* Instruction 1
Print the forum thread on 3D printers in Chinese schools from "To think, when" through "troubleshooting over there.", word for word.

* Document extract
******************************

# 3D Printing > 3D Printing in Education >  400,000 3D Printers to Go in Chinese Schools Next Year

## Brian_Krassenstein

3D printing technology is making its way into schools around the world, with President Obama encouraging the use of 3D printers in the United States the closest-to-home example. Kinpo Group's CEO Simon Shen announced today in Taiwan that China is also on its way to embracing 3D printing--and even one-upping the US as far as school usage goes. Shen noted that the Chinese government has a new plan for the approximately 400,000 elementary schools across the country: a 3D printer for every school within the next two years. Kinpo Group, the parent company of XYZprinting, hasn't confirmed that the machines will be of their manufacture, though indications are strong that the company's sub-$500 3D printers will contribute. For more details on school use around the world, and Shen's insights into China's near future, read the full article: http://3dprint.com/56699/china-3d-printers-schools/


Below is a classroom full of eager students:

----------


## curious aardvark

To think, when i was in school we had bbc micros and 9 pin dot matrix printers - probably, i never saw one till i got to college.

And now the computer part of the equation is so ubiquitious nobody even thinks about it.

I'd have considered a 3d printer nothing short of magic at that age :-)

----------


## LambdaFF

This article made me laugh at first, because either :
- a lot of sad little machines will be left to rust,
- or a lot of people are going to do serious teaching, training and troubleshooting over there.

China can always be surprising, but I'm afraid it'll look more like the first one.

----------

******************************

(Data extracted from a collection)
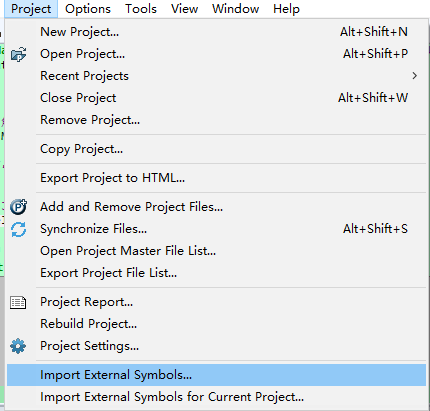Expand the Recent Projects submenu arrow

click(414, 76)
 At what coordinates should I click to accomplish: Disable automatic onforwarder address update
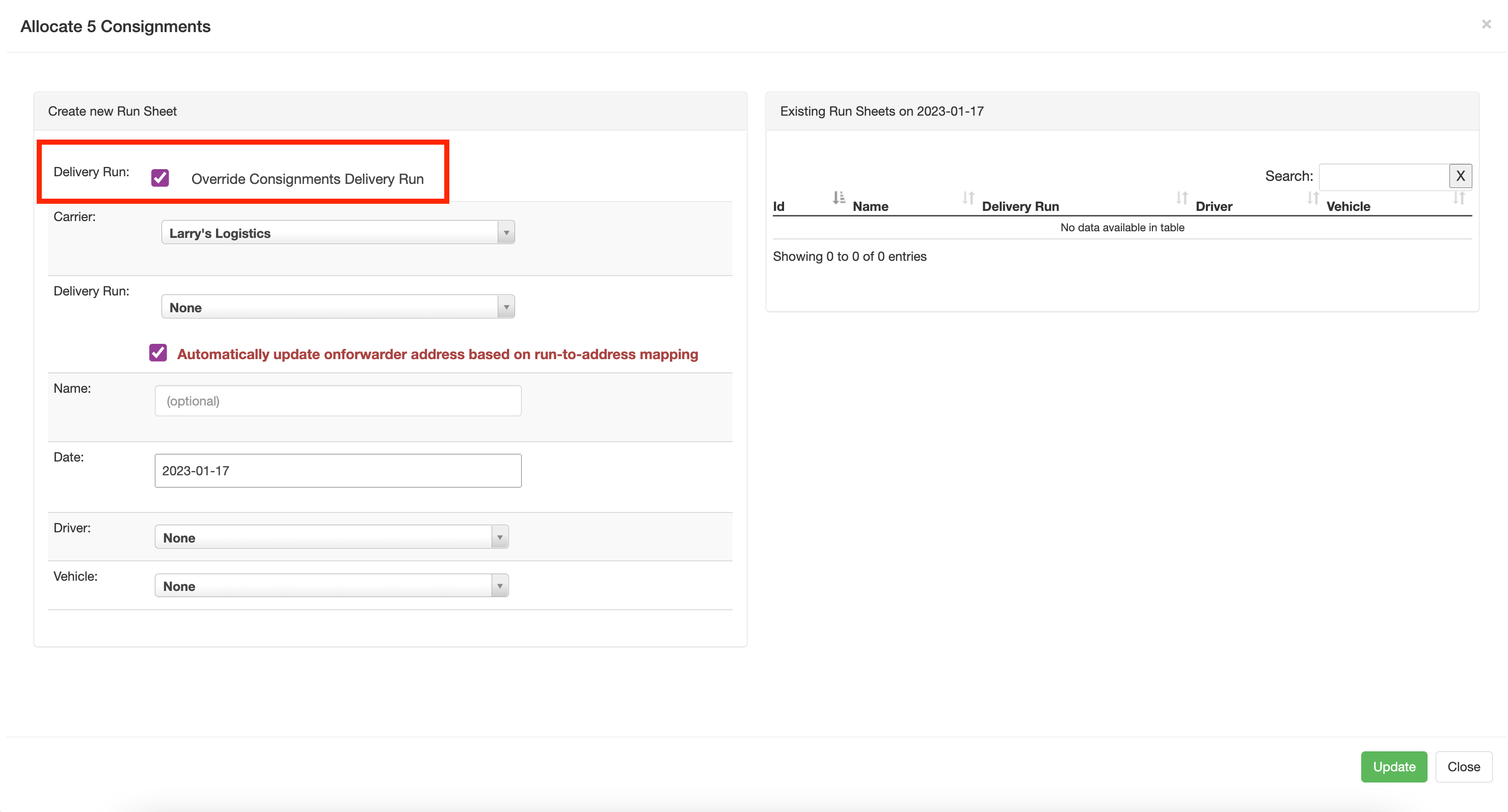[157, 353]
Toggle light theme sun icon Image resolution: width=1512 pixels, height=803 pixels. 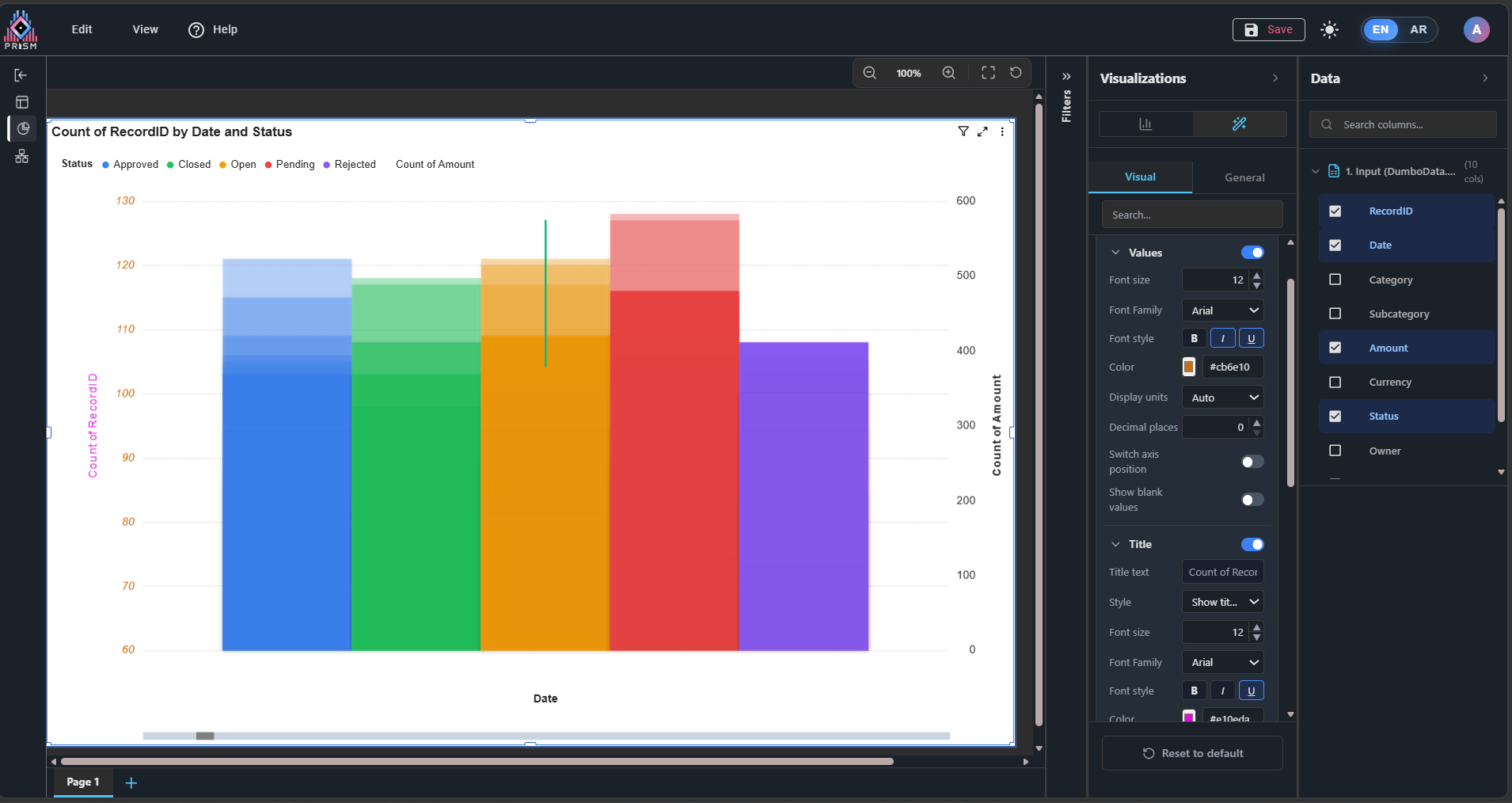[x=1329, y=30]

******************************

* Instruction 2
Count the lines in the records containing the string "click", matching case exactly, and reply with only that number.

* Exercise solution 1
To think, when i was in school we had bbc micros and 9 pin dot matrix printers - probably, i never saw one till i got to college.

And now the computer part of the equation is so ubiquitious nobody even thinks about it.

I'd have considered a 3d printer nothing short of magic at that age :-)

----------


## LambdaFF

This article made me laugh at first, because either :
- a lot of sad little machines will be left to rust,
- or a lot of people are going to do serious teaching, training and troubleshooting over there.

* Exercise solution 2
2